How to complete this task:
Whatever the records below hold, copy it all out exactly.

Data excerpts
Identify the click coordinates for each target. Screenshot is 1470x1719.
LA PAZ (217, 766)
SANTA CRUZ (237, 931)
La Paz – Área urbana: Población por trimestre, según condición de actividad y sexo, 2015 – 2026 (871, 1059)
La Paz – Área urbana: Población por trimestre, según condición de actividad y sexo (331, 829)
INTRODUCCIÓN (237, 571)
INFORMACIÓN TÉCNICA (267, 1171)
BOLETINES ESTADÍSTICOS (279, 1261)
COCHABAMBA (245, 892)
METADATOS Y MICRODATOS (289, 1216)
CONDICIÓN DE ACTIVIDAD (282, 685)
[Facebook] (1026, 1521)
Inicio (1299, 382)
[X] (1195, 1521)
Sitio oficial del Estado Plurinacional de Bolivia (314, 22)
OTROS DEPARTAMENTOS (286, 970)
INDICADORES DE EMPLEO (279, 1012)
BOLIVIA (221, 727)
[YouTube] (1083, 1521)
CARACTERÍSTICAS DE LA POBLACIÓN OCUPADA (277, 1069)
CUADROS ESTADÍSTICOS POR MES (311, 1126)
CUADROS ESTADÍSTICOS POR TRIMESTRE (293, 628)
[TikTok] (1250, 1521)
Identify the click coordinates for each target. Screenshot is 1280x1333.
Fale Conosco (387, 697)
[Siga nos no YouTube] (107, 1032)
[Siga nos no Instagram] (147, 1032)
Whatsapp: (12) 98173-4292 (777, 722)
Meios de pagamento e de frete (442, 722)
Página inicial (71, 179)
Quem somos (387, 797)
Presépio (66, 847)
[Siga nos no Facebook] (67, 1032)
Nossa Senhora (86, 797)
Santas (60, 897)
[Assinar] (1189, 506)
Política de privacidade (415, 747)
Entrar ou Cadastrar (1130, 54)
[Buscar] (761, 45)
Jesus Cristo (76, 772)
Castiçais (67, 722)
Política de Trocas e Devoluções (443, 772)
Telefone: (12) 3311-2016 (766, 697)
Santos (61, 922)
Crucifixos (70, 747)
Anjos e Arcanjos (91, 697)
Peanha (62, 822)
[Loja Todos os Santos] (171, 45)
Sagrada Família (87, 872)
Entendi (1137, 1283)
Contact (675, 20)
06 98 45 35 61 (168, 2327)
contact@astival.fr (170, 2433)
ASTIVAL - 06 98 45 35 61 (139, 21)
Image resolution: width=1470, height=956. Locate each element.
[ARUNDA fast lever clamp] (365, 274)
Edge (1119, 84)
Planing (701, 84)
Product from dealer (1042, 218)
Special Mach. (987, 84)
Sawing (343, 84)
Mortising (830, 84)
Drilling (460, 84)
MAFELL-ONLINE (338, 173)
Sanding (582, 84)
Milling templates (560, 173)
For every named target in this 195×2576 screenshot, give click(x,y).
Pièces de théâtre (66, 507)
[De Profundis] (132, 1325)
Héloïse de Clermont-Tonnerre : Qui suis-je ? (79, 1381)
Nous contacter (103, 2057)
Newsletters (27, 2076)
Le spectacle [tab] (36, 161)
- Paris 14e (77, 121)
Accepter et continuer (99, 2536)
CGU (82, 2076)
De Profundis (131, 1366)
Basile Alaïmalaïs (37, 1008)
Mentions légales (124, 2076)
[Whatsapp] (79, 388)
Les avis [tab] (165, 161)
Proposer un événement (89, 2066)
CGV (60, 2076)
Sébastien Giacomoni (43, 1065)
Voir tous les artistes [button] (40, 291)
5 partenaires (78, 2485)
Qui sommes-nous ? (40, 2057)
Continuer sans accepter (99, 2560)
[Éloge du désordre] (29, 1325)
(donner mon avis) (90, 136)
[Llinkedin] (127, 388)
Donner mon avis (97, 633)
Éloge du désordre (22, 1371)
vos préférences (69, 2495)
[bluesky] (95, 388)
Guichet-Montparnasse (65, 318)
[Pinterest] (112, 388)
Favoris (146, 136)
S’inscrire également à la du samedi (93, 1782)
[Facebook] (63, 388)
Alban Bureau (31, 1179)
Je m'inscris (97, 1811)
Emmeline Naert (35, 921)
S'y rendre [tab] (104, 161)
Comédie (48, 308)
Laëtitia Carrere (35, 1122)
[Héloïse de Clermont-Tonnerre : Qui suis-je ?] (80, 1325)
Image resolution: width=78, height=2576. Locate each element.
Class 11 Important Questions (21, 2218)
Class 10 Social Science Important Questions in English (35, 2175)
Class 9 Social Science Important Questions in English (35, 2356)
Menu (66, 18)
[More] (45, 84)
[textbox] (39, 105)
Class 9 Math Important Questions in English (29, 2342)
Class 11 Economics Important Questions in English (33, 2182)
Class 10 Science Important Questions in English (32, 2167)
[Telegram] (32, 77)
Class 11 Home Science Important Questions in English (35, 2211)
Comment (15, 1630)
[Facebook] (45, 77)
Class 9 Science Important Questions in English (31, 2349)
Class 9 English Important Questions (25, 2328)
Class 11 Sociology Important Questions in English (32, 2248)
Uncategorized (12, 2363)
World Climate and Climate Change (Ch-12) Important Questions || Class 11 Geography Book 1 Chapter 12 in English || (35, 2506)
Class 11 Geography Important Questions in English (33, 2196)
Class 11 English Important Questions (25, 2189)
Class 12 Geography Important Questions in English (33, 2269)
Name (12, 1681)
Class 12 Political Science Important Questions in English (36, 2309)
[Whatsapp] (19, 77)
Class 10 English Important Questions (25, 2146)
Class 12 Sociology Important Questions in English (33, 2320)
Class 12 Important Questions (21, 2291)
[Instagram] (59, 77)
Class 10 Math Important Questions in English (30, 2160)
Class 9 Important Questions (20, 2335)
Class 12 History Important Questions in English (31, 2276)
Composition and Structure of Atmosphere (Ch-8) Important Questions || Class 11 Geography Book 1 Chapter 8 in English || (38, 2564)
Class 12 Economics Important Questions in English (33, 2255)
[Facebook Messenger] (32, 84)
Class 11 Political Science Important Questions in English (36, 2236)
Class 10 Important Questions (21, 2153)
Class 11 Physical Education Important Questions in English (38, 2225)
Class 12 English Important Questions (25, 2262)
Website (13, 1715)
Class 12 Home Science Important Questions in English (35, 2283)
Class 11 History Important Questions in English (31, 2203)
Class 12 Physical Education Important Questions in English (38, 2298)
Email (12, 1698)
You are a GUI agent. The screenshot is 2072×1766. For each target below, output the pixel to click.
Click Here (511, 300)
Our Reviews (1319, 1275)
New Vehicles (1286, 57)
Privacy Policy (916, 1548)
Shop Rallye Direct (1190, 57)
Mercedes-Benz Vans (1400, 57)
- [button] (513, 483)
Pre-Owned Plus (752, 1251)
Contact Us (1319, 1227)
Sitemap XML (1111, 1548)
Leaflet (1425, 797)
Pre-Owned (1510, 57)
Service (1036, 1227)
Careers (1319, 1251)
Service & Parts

Task response:
Identify the click coordinates for each target. Screenshot is 1470x1719.
LA PAZ (217, 766)
SANTA CRUZ (237, 931)
La Paz – Área urbana: Población por trimestre, según condición de actividad y sexo, 2015 – 2026 (871, 1059)
La Paz – Área urbana: Población por trimestre, según condición de actividad y sexo (331, 829)
INTRODUCCIÓN (237, 571)
INFORMACIÓN TÉCNICA (267, 1171)
BOLETINES ESTADÍSTICOS (279, 1261)
COCHABAMBA (245, 892)
METADATOS Y MICRODATOS (289, 1216)
CONDICIÓN DE ACTIVIDAD (282, 685)
[Facebook] (1026, 1521)
Inicio (1299, 382)
[X] (1195, 1521)
Sitio oficial del Estado Plurinacional de Bolivia (314, 22)
OTROS DEPARTAMENTOS (286, 970)
INDICADORES DE EMPLEO (279, 1012)
BOLIVIA (221, 727)
[YouTube] (1083, 1521)
CARACTERÍSTICAS DE LA POBLACIÓN OCUPADA (277, 1069)
CUADROS ESTADÍSTICOS POR MES (311, 1126)
CUADROS ESTADÍSTICOS POR TRIMESTRE (293, 628)
[TikTok] (1250, 1521)
Identify the click coordinates for each target. Screenshot is 1280x1333.
Fale Conosco (387, 697)
[Siga nos no YouTube] (107, 1032)
[Siga nos no Instagram] (147, 1032)
Whatsapp: (12) 98173-4292 (777, 722)
Meios de pagamento e de frete (442, 722)
Página inicial (71, 179)
Quem somos (387, 797)
Presépio (66, 847)
[Siga nos no Facebook] (67, 1032)
Nossa Senhora (86, 797)
Santas (60, 897)
[Assinar] (1189, 506)
Política de privacidade (415, 747)
Entrar ou Cadastrar (1130, 54)
[Buscar] (761, 45)
Jesus Cristo (76, 772)
Castiçais (67, 722)
Política de Trocas e Devoluções (443, 772)
Telefone: (12) 3311-2016 (766, 697)
Santos (61, 922)
Crucifixos (70, 747)
Anjos e Arcanjos (91, 697)
Peanha (62, 822)
[Loja Todos os Santos] (171, 45)
Sagrada Família (87, 872)
Entendi (1137, 1283)
Contact (675, 20)
06 98 45 35 61 (168, 2327)
contact@astival.fr (170, 2433)
ASTIVAL - 06 98 45 35 61 (139, 21)
Image resolution: width=1470, height=956. Locate each element.
[ARUNDA fast lever clamp] (365, 274)
Edge (1119, 84)
Planing (701, 84)
Product from dealer (1042, 218)
Special Mach. (987, 84)
Sawing (343, 84)
Mortising (830, 84)
Drilling (460, 84)
MAFELL-ONLINE (338, 173)
Sanding (582, 84)
Milling templates (560, 173)
For every named target in this 195×2576 screenshot, give click(x,y).
Pièces de théâtre (66, 507)
[De Profundis] (132, 1325)
Héloïse de Clermont-Tonnerre : Qui suis-je ? (79, 1381)
Nous contacter (103, 2057)
Newsletters (27, 2076)
Le spectacle [tab] (36, 161)
- Paris 14e (77, 121)
Accepter et continuer (99, 2536)
CGU (82, 2076)
De Profundis (131, 1366)
Basile Alaïmalaïs (37, 1008)
Mentions légales (124, 2076)
[Whatsapp] (79, 388)
Les avis [tab] (165, 161)
Proposer un événement (89, 2066)
CGV (60, 2076)
Sébastien Giacomoni (43, 1065)
Voir tous les artistes [button] (40, 291)
5 partenaires (78, 2485)
Qui sommes-nous ? (40, 2057)
Continuer sans accepter (99, 2560)
[Éloge du désordre] (29, 1325)
(donner mon avis) (90, 136)
[Llinkedin] (127, 388)
Donner mon avis (97, 633)
Éloge du désordre (22, 1371)
vos préférences (69, 2495)
[bluesky] (95, 388)
Guichet-Montparnasse (65, 318)
[Pinterest] (112, 388)
Favoris (146, 136)
S’inscrire également à la du samedi (93, 1782)
[Facebook] (63, 388)
Alban Bureau (31, 1179)
Je m'inscris (97, 1811)
Emmeline Naert (35, 921)
S'y rendre [tab] (104, 161)
Comédie (48, 308)
Laëtitia Carrere (35, 1122)
[Héloïse de Clermont-Tonnerre : Qui suis-je ?] (80, 1325)
Image resolution: width=78, height=2576. Locate each element.
Class 11 Important Questions (21, 2218)
Class 10 Social Science Important Questions in English (35, 2175)
Class 9 Social Science Important Questions in English (35, 2356)
Menu (66, 18)
[More] (45, 84)
[textbox] (39, 105)
Class 9 Math Important Questions in English (29, 2342)
Class 11 Economics Important Questions in English (33, 2182)
Class 10 Science Important Questions in English (32, 2167)
[Telegram] (32, 77)
Class 11 Home Science Important Questions in English (35, 2211)
Comment (15, 1630)
[Facebook] (45, 77)
Class 9 Science Important Questions in English (31, 2349)
Class 9 English Important Questions (25, 2328)
Class 11 Sociology Important Questions in English (32, 2248)
Uncategorized (12, 2363)
World Climate and Climate Change (Ch-12) Important Questions || Class 11 Geography Book 1 Chapter 12 in English || (35, 2506)
Class 11 Geography Important Questions in English (33, 2196)
Class 11 English Important Questions (25, 2189)
Class 12 Geography Important Questions in English (33, 2269)
Name (12, 1681)
Class 12 Political Science Important Questions in English (36, 2309)
[Whatsapp] (19, 77)
Class 10 English Important Questions (25, 2146)
Class 12 Sociology Important Questions in English (33, 2320)
Class 12 Important Questions (21, 2291)
[Instagram] (59, 77)
Class 10 Math Important Questions in English (30, 2160)
Class 9 Important Questions (20, 2335)
Class 12 History Important Questions in English (31, 2276)
Composition and Structure of Atmosphere (Ch-8) Important Questions || Class 11 Geography Book 1 Chapter 8 in English || (38, 2564)
Class 12 Economics Important Questions in English (33, 2255)
[Facebook Messenger] (32, 84)
Class 11 Political Science Important Questions in English (36, 2236)
Class 10 Important Questions (21, 2153)
Class 11 Physical Education Important Questions in English (38, 2225)
Class 12 English Important Questions (25, 2262)
Website (13, 1715)
Class 12 Home Science Important Questions in English (35, 2283)
Class 11 History Important Questions in English (31, 2203)
Class 12 Physical Education Important Questions in English (38, 2298)
Email (12, 1698)
You are a GUI agent. The screenshot is 2072×1766. For each target below, output the pixel to click.
Click Here (511, 300)
Our Reviews (1319, 1275)
New Vehicles (1286, 57)
Privacy Policy (916, 1548)
Shop Rallye Direct (1190, 57)
Mercedes-Benz Vans (1400, 57)
- [button] (513, 483)
Pre-Owned Plus (752, 1251)
Contact Us (1319, 1227)
Sitemap XML (1111, 1548)
Leaflet (1425, 797)
Pre-Owned (1510, 57)
Service (1036, 1227)
Careers (1319, 1251)
Service & Parts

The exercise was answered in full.